As APAE de porte médio, isto é, que ofertam dois serviços (educação e saúde, ou educação e assistência, ou assistência e educação) se localizam concentradamente em micro municípios com até 10.000 habitantes (28,4%), e em municípios médios de 25.001 a 100.000 habitantes (56,7%). As demais se dividem: 8,9% estão localizadas em municípios de pequeno porte (de mais de 10.001 até 25.000 habitantes) e 6,0% em grandes municípios (com mais de 100.000 habitantes).
Em relação ao PIB per capita dos municípios onde se localizam as de porte médio, ao serem comparados com a média nacional, verificamos que apenas 9,0% deles estão acima e, quando comparamos com a média mineira, esse percentual cresce para 13,4%. Portanto, 86,6% dos municípios onde as APAE de médio porte estão localizadas possuem PIB per capita menor que as médias brasileira e mineira.

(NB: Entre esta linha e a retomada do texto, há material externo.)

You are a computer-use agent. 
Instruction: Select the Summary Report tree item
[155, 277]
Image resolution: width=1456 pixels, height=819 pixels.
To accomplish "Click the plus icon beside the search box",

Quando olhamos para os dados das de maior porte, aquelas que ofertam os três serviços, percebemos uma concentração de grandes APAE em municípios pequenos (de até 25.000) e médios (de 25.001 até de 100.000), respectivamente, com 43,8% e 35,2%, enquanto 11% delas estão localizadas em micro munícipios com até 10.000 habitantes e 10% em municípios de grande porte (com mais de 100.000 habitantes). Então, as grandes APAE estão, em sua maioria, localizadas em pequenos e médios municípios.
No que se refere ao PIB per capita dos municípios nos quais se localizam as APAE de maior porte, somente 16,4% dos municípios têm PIB per capita acima da média brasileira, e esse percentual cresce para 24,2% quando consideramos a média mineira. Portanto, mais de 70% dos municípios onde se localizam as grandes APAE de Minas Gerais têm um PIB per capita abaixo das médias brasileira e mineira.
Distribuição dos Recursos Humanos das Associações de Pais e Amigos dos Excepcionais
Essa informação foi solicitada a todas as APAE da amostra. A sua composição foi sistematizada e discriminada segundo os portes das APAE. No porte 1, verifica-se que 29,3% das APAE, quando observada somente a dimensão de recursos humanos, se equiparam à microempresa (de um a nove funcionários) e o restante, 70,7%, se enquadram na tipologia de pequenas empresas (de 10 a 99 funcionários). A maioria das APAE, cerca de 87,8%, apresentam uma assimetria entre a distribuição de funcionários técnicos e administrativos a favor de funcionários técnicos, exceto duas que possuem mais funcionários administrativos. Quatro APAE possuem uma distribuição simétrica entre funcionários técnicos e administrativos.
Já no porte 2, verificamos a existência de oito APAE com menos de 10 funcionários se equiparando, quando observamos apenas essa dimensão, à microempresa, representando 11,9% do total das APAE desse porte. As restantes, 88,1%, se enquadram como pequenas empresas.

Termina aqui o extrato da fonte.